In a way, inter-MSO peering has not yet developed partly because of our success - costs for termination of off-net calls have dropped because of volume, so the anticipated cost savings of MSO peering are not that significant. The main driver for MSO peering probably will not be the cost reduction originally envisioned, but rather the ability to interconnect advanced services such as wideband voice and video telephony.

Business applications for SIP trunks, (which we are trying to rename "IP Multimedia Trunks" to avoid the confusion) will develop as the customer premises devices that accept SIP services become available.

Is SIP trunking a good option for premises-based telephony systems?

Today, very few devices are ready to accept a SIP trunk from a service provider, but this is changing. Vendors are starting to adopt the "SIP Connect" standards, and this is a good start. I hope we will have more standards activity soon and that in the future it will be as easy to connect a SIP trunk as it is to connect a PRI. Until that time, we will continue to make specific customizations for each type of SIP-based equipment we support.
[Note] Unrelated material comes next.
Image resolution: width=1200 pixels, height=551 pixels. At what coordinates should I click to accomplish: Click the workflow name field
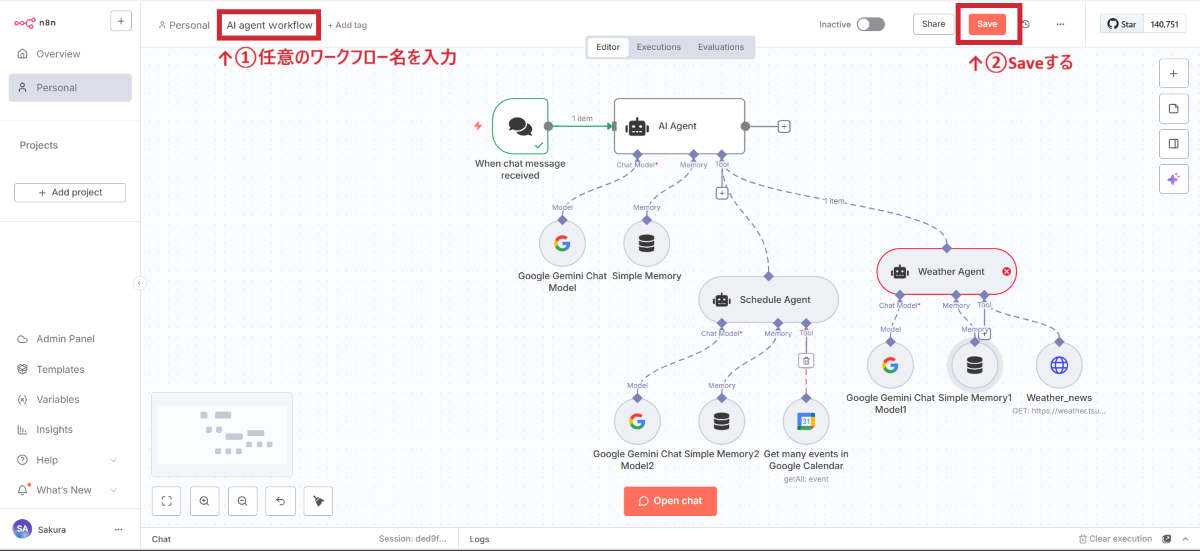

Could you comment on the mutually beneficial relationship between Cablevision's business and residential telephony offerings?
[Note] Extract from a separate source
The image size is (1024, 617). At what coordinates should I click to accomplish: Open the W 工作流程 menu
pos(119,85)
The Optimum Voice and Optimum for business service use the same infrastructure. This allows for a level of efficiency. We have standardized toward indoor devices, which controls deployment costs and also makes it possible to have a "business class" product priced at a level of affordability similar to our residential service. We have every reason to believe the same thing will happen when we offer SIP endpoint services.

Does Ethernet have enough hooks and levers to enable SLAs and guarantee QoS? (We note that Optimum Lightpath is delivering voice over Ethernet.)

If you have enough raw bandwidth, you do not need QoS guarantees. That would work fine if customers were using 10 Mbps circuits on a 10 GigE backbone. Metro Ethernet service customers, however, are purchasing up to GigE contracted rates, and we are serving them on a mix of GigE and 10 GigE access facilities, so there is a need to classify service types in order to ensure we meet the contracted bandwidth. That said, voice for a typical office represents a very small bandwidth requirement and can be served over Metro Ethernet without special handling.

Combining a system's fiber and coax assets seems like winning combination for MSOs in the business services arena. Are there others?

The cable industry has many competitive advantages, and the ability to serve a portion of a large company's sites via fiber and others via coax is just one of them. To name a few:

We have a field force, ready to install at customer locations, and we have our own access network, unlike other Internet telephony service providers.

We have low cost access systems - DOCSIS over HFC for smaller customers and Metro Ethernet for larger ones. Contrast this with the obsolete narrowband platforms and high-cost broadband networks of our telephone company competitors.

We have an entrepreneurial spirit and work together as an industry. The telephone companies function independently, as do the ITSPs and CLECs for the most part. We have NCTA, CTAM, and Cablelabs, and we share and cooperate with other MSOs.